The $272 million stock purchase makes Kerkorian Chrysler's largest shareholder and prompted the automaker to call an emergency session of its board, which quickly moved to toughen anti-takeover provisions of the company's stock-purchase rules.

In a brief statement, Kerkorian, who sold MGM-UA Communications Co. last month for $1.3 billion, said he was buying into Chrysler because of the "high regard" he has for Chrysler Chairman Lee Iacocca.

As a result, he said he was baffled by Chrysler's decision to strengthen its anti-takeover laws: "We were surprised by the action of the Chrysler board. It is hard for us to see how the steps taken by the board today are in the best interests of all the shareholders."

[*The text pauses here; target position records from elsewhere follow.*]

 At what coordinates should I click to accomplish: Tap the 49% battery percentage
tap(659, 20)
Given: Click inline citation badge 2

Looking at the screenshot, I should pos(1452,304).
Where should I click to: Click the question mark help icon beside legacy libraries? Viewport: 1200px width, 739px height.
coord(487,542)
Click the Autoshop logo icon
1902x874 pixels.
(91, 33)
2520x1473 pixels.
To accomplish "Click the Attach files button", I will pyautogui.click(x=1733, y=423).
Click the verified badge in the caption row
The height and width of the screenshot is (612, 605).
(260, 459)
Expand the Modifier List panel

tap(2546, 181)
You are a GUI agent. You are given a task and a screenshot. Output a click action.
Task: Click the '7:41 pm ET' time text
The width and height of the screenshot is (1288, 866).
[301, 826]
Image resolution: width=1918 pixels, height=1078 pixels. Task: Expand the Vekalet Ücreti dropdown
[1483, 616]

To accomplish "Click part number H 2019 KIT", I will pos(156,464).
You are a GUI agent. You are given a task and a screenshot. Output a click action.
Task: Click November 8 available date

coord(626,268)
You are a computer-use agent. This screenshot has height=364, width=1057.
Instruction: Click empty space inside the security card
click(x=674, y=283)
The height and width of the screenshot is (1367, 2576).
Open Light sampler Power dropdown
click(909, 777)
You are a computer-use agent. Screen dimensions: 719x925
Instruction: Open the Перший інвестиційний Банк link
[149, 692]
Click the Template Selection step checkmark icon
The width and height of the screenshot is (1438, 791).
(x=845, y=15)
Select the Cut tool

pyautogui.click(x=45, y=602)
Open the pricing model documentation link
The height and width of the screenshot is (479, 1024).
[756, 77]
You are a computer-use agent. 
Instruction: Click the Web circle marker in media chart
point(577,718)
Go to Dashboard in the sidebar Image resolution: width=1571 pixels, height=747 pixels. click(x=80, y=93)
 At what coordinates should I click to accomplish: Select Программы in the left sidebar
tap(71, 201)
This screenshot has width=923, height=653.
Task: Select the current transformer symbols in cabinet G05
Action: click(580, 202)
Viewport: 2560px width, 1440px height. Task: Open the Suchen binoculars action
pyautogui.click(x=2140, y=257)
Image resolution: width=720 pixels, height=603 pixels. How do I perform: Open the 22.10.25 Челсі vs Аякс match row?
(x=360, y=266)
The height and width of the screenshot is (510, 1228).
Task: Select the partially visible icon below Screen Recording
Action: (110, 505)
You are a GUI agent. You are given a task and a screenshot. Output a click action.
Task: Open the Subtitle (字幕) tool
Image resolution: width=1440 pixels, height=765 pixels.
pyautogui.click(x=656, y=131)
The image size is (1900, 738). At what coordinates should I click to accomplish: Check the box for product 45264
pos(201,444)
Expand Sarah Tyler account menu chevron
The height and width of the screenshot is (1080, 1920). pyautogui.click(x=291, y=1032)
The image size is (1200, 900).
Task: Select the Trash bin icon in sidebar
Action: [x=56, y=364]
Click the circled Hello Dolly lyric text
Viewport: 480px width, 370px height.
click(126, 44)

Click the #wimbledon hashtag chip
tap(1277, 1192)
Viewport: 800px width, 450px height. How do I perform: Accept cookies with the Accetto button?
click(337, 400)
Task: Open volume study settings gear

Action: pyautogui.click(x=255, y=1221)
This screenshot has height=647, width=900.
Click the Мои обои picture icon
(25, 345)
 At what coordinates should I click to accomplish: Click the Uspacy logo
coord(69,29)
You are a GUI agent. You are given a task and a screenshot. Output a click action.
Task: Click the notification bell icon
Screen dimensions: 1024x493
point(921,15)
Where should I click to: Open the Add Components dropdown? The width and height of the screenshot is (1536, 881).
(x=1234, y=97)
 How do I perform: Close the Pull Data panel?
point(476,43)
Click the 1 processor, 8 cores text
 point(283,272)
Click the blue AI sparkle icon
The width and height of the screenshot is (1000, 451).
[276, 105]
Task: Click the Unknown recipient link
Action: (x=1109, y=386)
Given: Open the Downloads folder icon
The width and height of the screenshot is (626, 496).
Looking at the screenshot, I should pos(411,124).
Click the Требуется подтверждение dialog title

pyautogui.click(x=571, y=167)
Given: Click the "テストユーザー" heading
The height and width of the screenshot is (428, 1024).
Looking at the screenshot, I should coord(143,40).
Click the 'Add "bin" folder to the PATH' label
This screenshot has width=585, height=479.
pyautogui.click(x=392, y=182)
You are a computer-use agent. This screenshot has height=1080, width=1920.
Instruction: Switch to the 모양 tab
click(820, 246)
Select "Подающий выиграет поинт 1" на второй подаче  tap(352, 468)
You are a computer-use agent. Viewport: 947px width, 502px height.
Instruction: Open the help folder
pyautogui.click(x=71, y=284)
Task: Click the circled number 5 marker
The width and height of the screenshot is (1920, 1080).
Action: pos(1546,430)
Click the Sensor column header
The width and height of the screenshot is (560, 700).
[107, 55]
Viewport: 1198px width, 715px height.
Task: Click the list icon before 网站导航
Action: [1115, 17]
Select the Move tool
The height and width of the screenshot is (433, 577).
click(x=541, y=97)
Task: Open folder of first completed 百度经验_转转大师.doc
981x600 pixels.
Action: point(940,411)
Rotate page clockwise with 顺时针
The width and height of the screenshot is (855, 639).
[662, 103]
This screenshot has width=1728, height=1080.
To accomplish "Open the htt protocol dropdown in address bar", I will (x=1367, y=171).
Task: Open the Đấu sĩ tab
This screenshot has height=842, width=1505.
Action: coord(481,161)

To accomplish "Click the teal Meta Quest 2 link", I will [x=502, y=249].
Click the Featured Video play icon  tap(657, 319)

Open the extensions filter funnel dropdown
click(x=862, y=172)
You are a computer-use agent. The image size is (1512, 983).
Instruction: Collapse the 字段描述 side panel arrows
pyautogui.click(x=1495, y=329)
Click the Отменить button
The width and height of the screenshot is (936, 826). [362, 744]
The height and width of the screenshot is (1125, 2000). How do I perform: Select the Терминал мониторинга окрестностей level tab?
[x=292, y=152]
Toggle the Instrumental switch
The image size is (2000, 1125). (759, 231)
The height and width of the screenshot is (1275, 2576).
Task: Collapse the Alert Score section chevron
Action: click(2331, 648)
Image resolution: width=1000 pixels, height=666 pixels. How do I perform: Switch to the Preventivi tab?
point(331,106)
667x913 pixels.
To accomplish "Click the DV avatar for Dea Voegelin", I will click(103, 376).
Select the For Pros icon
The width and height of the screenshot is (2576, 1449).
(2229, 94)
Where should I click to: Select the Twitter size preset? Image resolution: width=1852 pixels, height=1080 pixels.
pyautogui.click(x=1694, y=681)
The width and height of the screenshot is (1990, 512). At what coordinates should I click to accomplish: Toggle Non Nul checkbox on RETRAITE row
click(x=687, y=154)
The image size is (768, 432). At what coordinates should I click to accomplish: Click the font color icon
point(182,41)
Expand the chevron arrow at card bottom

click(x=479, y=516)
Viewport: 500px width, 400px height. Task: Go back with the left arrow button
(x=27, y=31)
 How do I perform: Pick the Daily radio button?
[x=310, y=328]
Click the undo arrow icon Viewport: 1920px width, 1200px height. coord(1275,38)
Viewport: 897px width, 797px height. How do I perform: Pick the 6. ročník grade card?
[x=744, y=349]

According to Chrysler, Kerkorian disclosed that he owned slightly more than 4 percent of the company in a meeting with Iacocca Dec. 7. At that meeting, Iacocca asked Kerkorian to accept a "standstill agreement" that would have prevented him from acquiring more Chrysler stock. Kerkorian refused and continued to purchase shares, according to Chrysler officials.

Wall Street analysts couldn't understand why Kerkorian, or anyone, would want to make such a huge purchase of Chrysler shares. The company, America's third largest automaker, has seen its car and truck sales drop 17 percent this year; in the latest quarter, it lost $214 million.

"I don't understand it. I can't figure it out," said analyst Maryann Keller, commenting on Kerkorian's buy of 22 million shares of Chrysler's common stock. "At the moment, it just doesn't make sense to me," said Keller, an analyst with Furman, Selz, Mager Dietz and Birney in New York.

Even Texas billionaire and computer magnate H. Ross Perot, who met with Iacocca last week, said that he was at a loss to figure out what Kerkorian was up to. "I can't imagine what his strategy is," Perot said. Perot, who once served on the board of General Motors Corp., said that his meeting with Iacocca was about possible sales of computer services to Chrysler.

Chrysler's stock closed yesterday unchanged at $12.25 in apparent reflection of Wall Street's confusion over what Kerkorian's ownership might lead to.

Kerkorian has made surprise tender offers in the past for Western Air Lines Inc., MGM and Columbia Pictures Entertainment Inc. Operating through his Beverly Hills-based holding company, Tracinda Corp., he has become known as an "asset-stripper" for his strategy of buying companies whole and then selling various parts for big profits.

After making high-profile investments for more than two decades, Kerkorian, 73, has remained an enigmatic figure who is sometimes compared to another reclusive billionaire, the late Howard Hughes. His net worth is estimated at $1.25 billion by Forbes magazine.

Kerkorian, the son of immigrant farmers and a junior high school dropout, made his first fortune shortly after World War II by shuttling gamblers to Las Vegas in a surplus bomber. He has been in and out of the airline and hotel-casino businesses since then. At various times, Kerkorian has owned a controlling interest in Western Air Lines, the Flamingo Hotel, the MGM Grand Hotel, and the International Hotel and Casino.

His most infamous involvement, however, has been his two decades as the head of MGM-UA, which Kerkorian patched together from the remnants of two of Hollywood's most venerable studios, Metro-Goldwyn-Mayer and United Artists.

Kerkorian later sold off the MGM's 3,000-film library to cable TV mogul Ted Turner and its studio lot to Lorimar Telepictures (now owned by Time Warner Inc.). As an aspiring teenage actor in the 1930s, Kerkorian had a 40-cents-an-hour job cleaning the lot at the MGM studio.